As you can imagine, it’s not easy to become a part of these leagues. For the second year in a row, we have reviewed the entire S&P 500, an index based on market capitalization. I must say that we are proud of the fact that our list has made an impact among these corporations—especially in the tech sector. Over the years, tech giants such as Facebook, Apple, HP, Google (Alphabet), Twitter, and Netflix—all of which had African Americans noticeably absent from their boardrooms—have added African Americans to serve among their guardians of shareholder value.
Moreover, our roster reveals 98 companies that have two or more African Americans on their roster—unheard of just a few short years ago.
Although we applaud these corporations for recruiting these brilliant men and women to add value as fiduciaries of these companies, it’s a bit too early to uncork the champagne. In 2018, only 63% of the S&P 500 have black directors, compared with 61% last year. With such a flat performance, most corporations still hit foul balls when it comes to overall representation.
The truth of the matter is that the biggest problem related to corporate diversity and inclusion is not in the boardroom but the C-suite itself. Many of the same companies that we have hailed for having made such sweeping achievements in the boardroom are batting near zero when it comes to African Americans listed in SEC-required 10-K filings of the top five named/compensated officers in the company.

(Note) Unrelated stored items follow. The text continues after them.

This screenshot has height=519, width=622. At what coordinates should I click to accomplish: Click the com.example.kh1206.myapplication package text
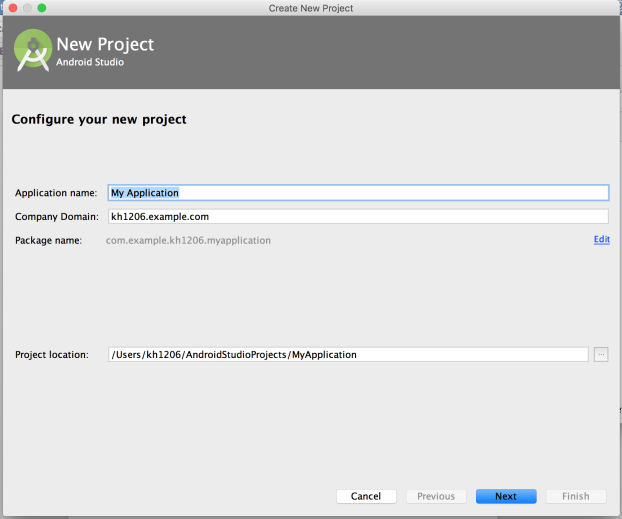pos(188,240)
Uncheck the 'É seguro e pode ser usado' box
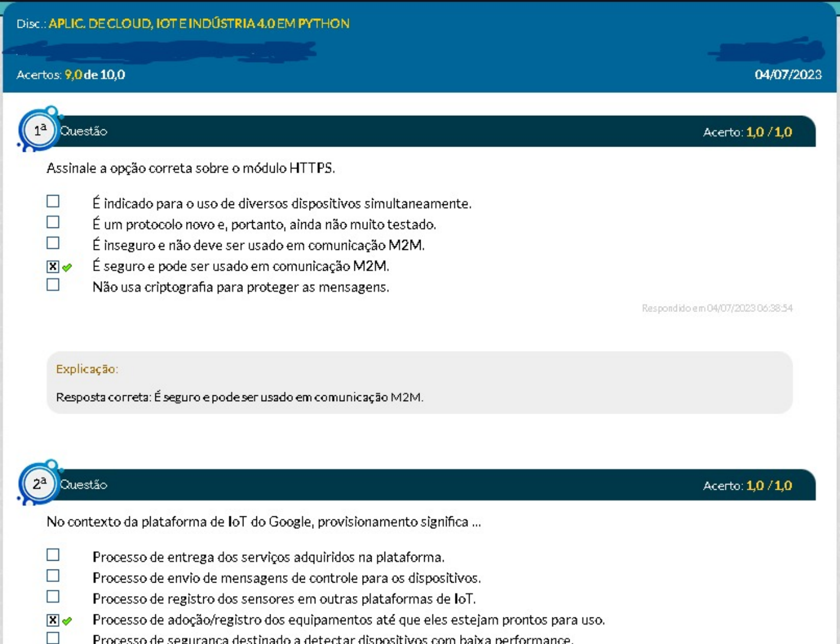The height and width of the screenshot is (644, 840). pyautogui.click(x=53, y=266)
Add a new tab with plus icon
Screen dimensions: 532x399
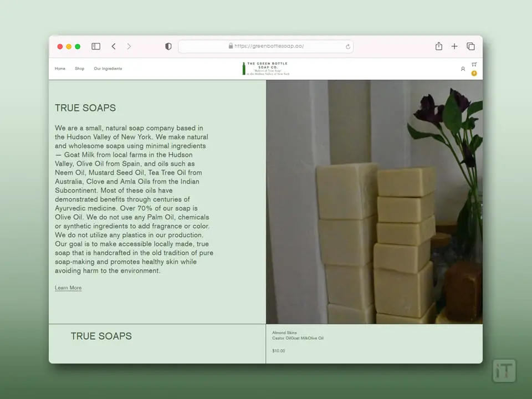tap(454, 47)
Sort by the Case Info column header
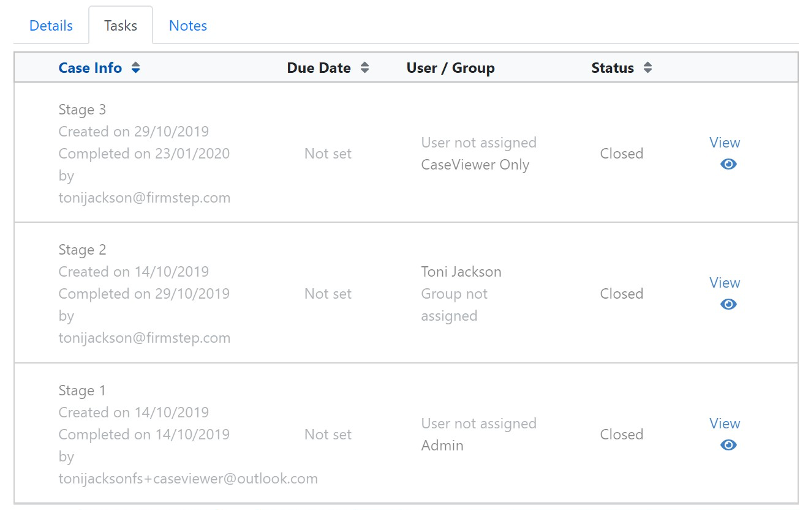The height and width of the screenshot is (510, 800). pyautogui.click(x=90, y=68)
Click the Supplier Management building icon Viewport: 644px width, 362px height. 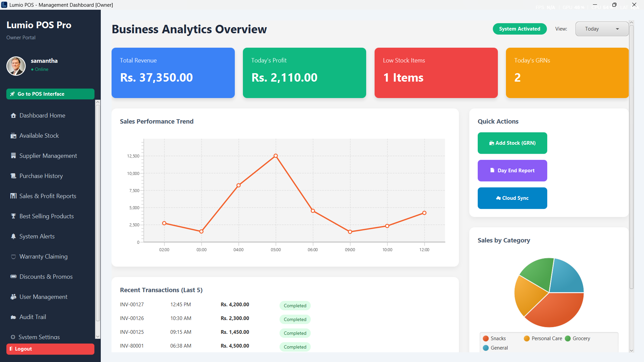tap(13, 156)
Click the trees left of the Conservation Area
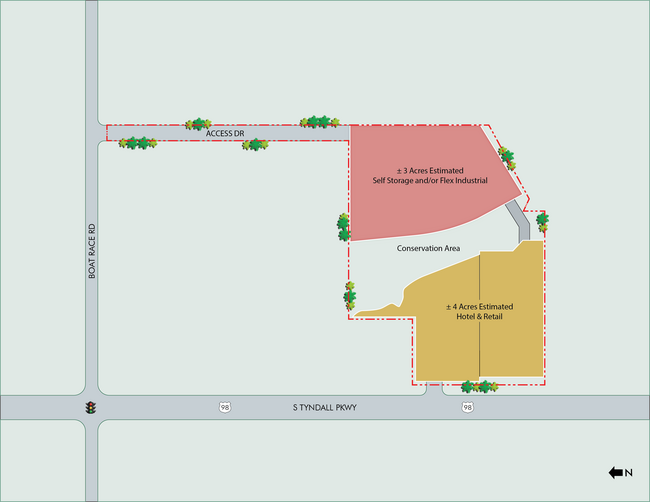The image size is (650, 502). pyautogui.click(x=350, y=298)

When American Express CEO Ken Chenault announced his retirement less than a year ago, he stated that the recent state of affairs was “embarrassing.” And I still wholeheartedly agree with him. The evidence warrants such dismay: When you look at the S&P 500, the companies we use to develop our corporate directors list, there are only four African Americans who serve as CEOs of our nation’s largest corporations.
What is even more disconcerting is that you generally can’t even find African Americans in the pipeline despite our well-earned qualifications. Our two cover subjects, Tracey Travis, EVP and CFO of The Estée Lauder Cos., one of the world’s largest cosmetics companies, and Lisa Wardell, CEO of Adtalem Global Education Inc., one of the nation’s 1,000 largest corporations are prime examples of extraordinary C-suite executives serving as independent board directors of S&P 500 companies.
Ironically, the growth of board diversity has not translated into the expansion of C-suite diversity. However, the improvement in C-suite diversity virtually assures growth in boardroom diversity. As such, black board members must make it their obligation to advocate for both board diversity and C-suite diversity. I agree with a recent statement made by retired Boeing CFO James Bell, who also serves on the boards of Apple Inc. and JPMorgan Chase: “When boards are talking about any aspect of strategy, we should be thinking about inclusion. We should think about how we can keep differentiating ourselves from our competition. It should be part of the discussion just like the return on investment.”
It is up to each of us to step up to the plate and advocate for a truly inclusive culture with African American participation in corporate governance and the C-suite. We must not be content simply to receive at-bats. We must make deliberate swings if we are ever going to achieve real change.